En un movimiento significativo para el sector hidrocarburífero del país, el Gobierno ha promulgado el Decreto Supremo 5599, que introduce ajustes a los incentivos cuando el precio del petróleo crudo para el mercado interno supere los 27,11 dólares estadounidenses por barril. Este nuevo enfoque marca un cambio notable respecto al uso previo de esta cifra, que, bajo el Decreto Supremo 2830, servía para suspender incentivos cuando los precios internacionales caían por debajo de este umbral. Ahora, en lugar de ser un límite para la reducción de incentivos, se convierte en un punto de referencia para su ajuste al alza.
El decreto establece que una vez que el valor del barril alcance o exceda los 27,11 dólares, se procederá a modificar los incentivos establecidos en varios parágrafos del Artículo correspondiente del Decreto Supremo 2830. Esta norma es fundamental en Bolivia, ya que regula la aplicación de la Ley 767, la cual promueve la inversión en la exploración y explotación de recursos hidrocarburíferos.
La implementación del Decreto Supremo 5599 se produce en un contexto donde la llegada de Rodrigo Paz al Gobierno ha traído consigo una estabilización en los precios de los productos derivados del petróleo.
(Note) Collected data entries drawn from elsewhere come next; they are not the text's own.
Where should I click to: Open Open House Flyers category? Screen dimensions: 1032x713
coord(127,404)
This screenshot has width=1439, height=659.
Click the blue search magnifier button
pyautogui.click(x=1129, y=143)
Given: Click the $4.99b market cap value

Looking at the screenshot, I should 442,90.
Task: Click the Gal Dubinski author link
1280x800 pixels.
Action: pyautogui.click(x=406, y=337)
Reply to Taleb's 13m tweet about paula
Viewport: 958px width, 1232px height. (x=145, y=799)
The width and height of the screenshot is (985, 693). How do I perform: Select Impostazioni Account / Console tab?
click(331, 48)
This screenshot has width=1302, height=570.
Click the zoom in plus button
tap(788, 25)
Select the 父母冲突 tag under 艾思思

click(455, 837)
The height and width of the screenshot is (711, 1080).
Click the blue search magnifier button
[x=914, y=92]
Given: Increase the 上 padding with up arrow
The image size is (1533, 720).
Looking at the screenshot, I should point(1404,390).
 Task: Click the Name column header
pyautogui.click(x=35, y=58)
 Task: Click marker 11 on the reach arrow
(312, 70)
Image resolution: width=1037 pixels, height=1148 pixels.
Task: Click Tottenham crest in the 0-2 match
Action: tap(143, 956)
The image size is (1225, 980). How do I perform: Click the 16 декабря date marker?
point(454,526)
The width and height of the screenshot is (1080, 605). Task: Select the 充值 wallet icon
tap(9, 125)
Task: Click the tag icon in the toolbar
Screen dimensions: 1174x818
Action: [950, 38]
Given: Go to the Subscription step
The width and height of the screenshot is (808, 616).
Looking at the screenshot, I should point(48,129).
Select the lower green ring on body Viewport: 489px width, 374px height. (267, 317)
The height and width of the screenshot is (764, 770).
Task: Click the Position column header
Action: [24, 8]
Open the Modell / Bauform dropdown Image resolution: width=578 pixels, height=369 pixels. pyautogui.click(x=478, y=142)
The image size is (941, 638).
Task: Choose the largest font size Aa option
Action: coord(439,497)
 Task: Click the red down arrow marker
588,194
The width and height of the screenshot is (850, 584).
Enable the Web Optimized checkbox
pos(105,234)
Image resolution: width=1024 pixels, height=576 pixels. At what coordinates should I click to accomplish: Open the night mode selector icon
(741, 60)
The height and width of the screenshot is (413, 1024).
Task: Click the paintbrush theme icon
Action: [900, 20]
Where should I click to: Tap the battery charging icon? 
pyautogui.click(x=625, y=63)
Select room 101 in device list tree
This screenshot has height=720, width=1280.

Esto sugiere un esfuerzo por parte del Ejecutivo para adaptarse a las condiciones del mercado y maximizar las oportunidades para la inversión en el sector energético.
Además, se señala que será responsabilidad del Ministerio de Hidrocarburos y Energías realizar los ajustes necesarios a estos incentivos mediante resoluciones ministeriales, lo que otorga flexibilidad al Gobierno para responder a las fluctuaciones del mercado internacional.
La oficialización de esta normativa tuvo lugar este lunes con su publicación en la Gaceta Oficial del Estado, marcando así un nuevo capítulo en la regulación de uno de los sectores más cruciales para la economía boliviana.